### Text shown
Configure RSA Key-Pair Authentication

The Snowpipe Streaming SDK uses JWT for authentication. Generate an RSA key pair and register the public key with your user.

# Generate private key (2048-bit, PKCS8 format)
openssl genrsa 2048 | openssl pkcs8 -topk8 -inform PEM -out rsa_key.p8 -nocrypt

# Extract public key
openssl rsa -in rsa_key.p8 -pubout -out rsa_key.pub

# Print public key content (strip header/footer for Snowflake)
cat rsa_key.pub

ALTER USER <your_username> SET RSA_PUBLIC_KEY='<paste_public_key_content_here>';

-- Verify it was set
DESCRIBE USER <your_username>;

Security note: Never commit rsa_key.p8 or profile.json to version control. The repo's .gitignore already excludes profile.json.

Create profile.json

Create profile.json in the project root with your Snowflake credentials:

{
  "url": "https://<account_identifier>.snowflakecomputing.com",
  "account": "<account_identifier>",
  "user": "<your_username>",
  "role": "ACCOUNTADMIN",
  "warehouse": "COMPUTE_WH",
  "private_key": "<contents_of_rsa_key.p8_without_header_footer>"
}

Replace the private_key value with the raw base64 content of your rsa_key.p8 file (everything between -----BEGIN PRIVATE KEY----- and -----END PRIVATE KEY-----).

Clone and Build

Clone the Repository

git clone https://github.com/snowflakedb/snowpipe-streaming-sdk-examples.git
cd snowpipe-streaming-sdk-examples/custom-kafka-consumer

Understand the Project Structure

custom-kafka-consumer/
├── consumer-config.properties   # Kafka + Snowflake target config
├── producer-config.properties   # Kafka broker + tuning config
├── profile.json                 # Snowflake credentials (gitignored)
├── pom.xml
└── src/main/java/com/snowflake/streaming/
    ├── consumer/
    │   ├── Main.java              # Entry point, launches N consumer threads
    │   ├── CustomKafkaConsumer.java  # Core consumer logic
    │   └── Config.java            # Loads consumer-config.properties
    └── producer/
        ├── FakeKafkaWriter.java   # Interactive CDR generator
        └── Config.java            # Loads producer-config.properties

The key dependency is the Snowpipe Streaming SDK v2:

<dependency>
    <groupId>com.snowflake</groupId>
    <artifactId>snowpipe-streaming</artifactId>
    <version>1.3.0</version>
</dependency>

Configure the Consumer

Edit consumer-config.properties:

# Kafka
kafka.bootstrap.servers=localhost:9092
kafka.topic=cdr-topic
kafka.group.id=cdr-consumer-group
kafka.poll.duration.ms=1000

# Snowflake channel prefix
snowflake.channel.name=CDR_CHANNEL
snowflake.database=CDR_STREAMING_DB
snowflake.schema=TELECOM
snowflake.table=CALL_DETAIL_RECORDS

# Path to Snowflake profile JSON
snowflake.profile.path=profile.json

# Consumer tuning
max.rows.per.append=100
consumer.thread.count=3

Build

mvn clean compile

Start Kafka

Install and start a local Kafka broker with Homebrew. If you have an existing broker, skip to Set Up the Topic.

### Given material
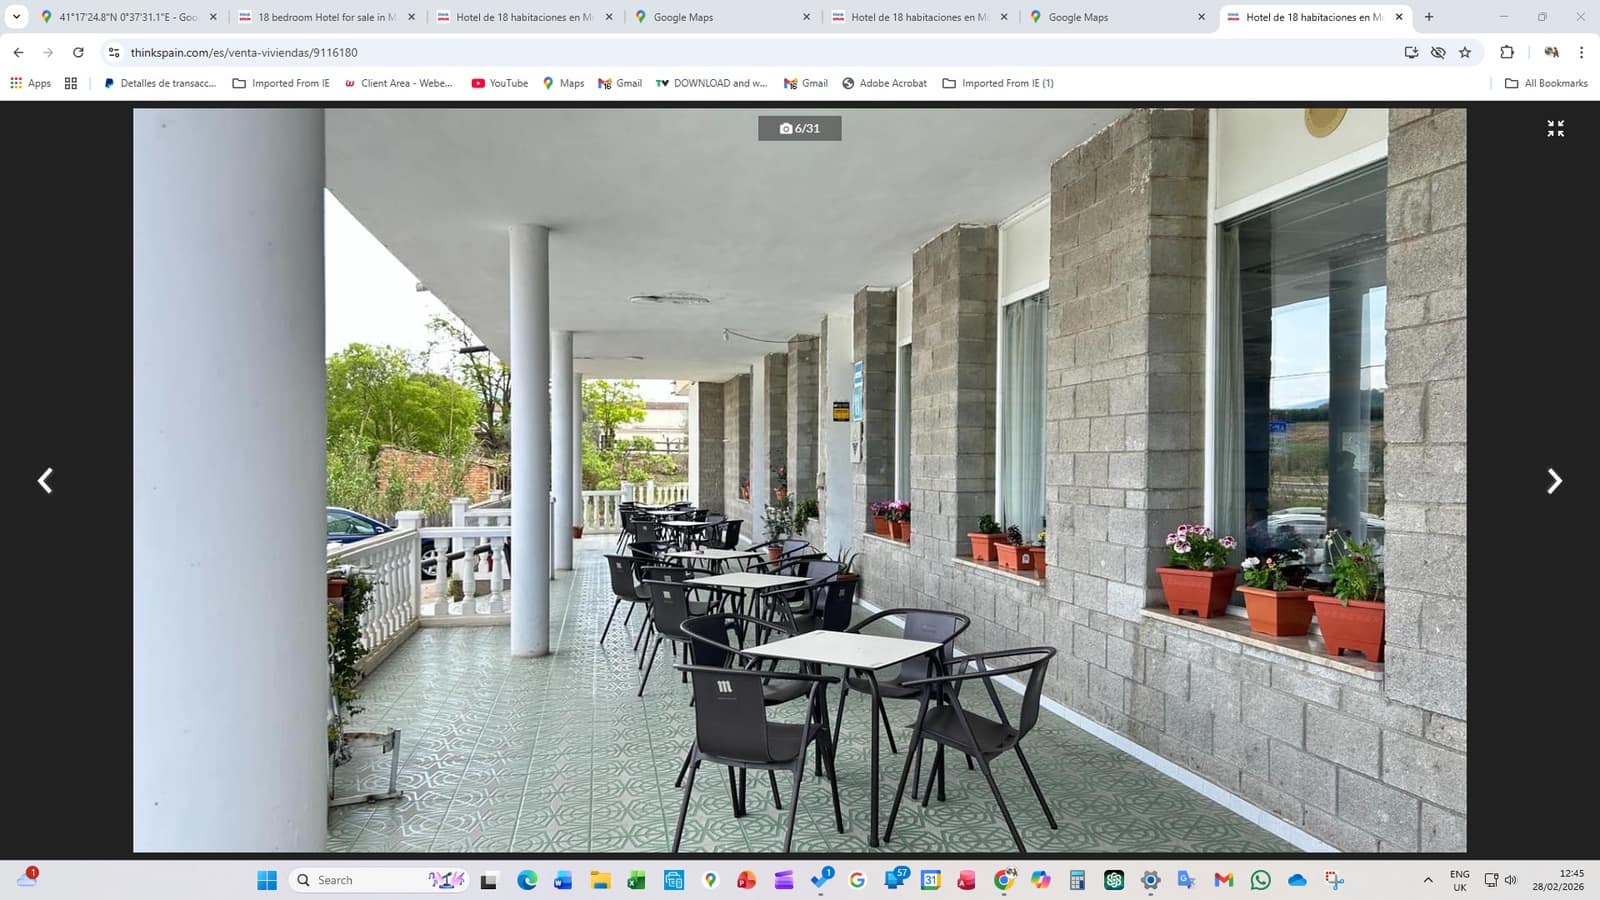Viewport: 1600px width, 900px height.
Task: Click the previous photo arrow in the gallery
Action: [x=46, y=481]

### Task objective
Answer these questions from the Snowpipe Streaming guide:
1. What key size does the guide use to generate the private key?
2. What version of the snowpipe-streaming dependency is listed?
3. What value does the guide give for consumer.thread.count?
Please answer using only the Snowpipe Streaming guide, not the data.

### Written solution
1. 2048-bit
2. 1.3.0
3. 3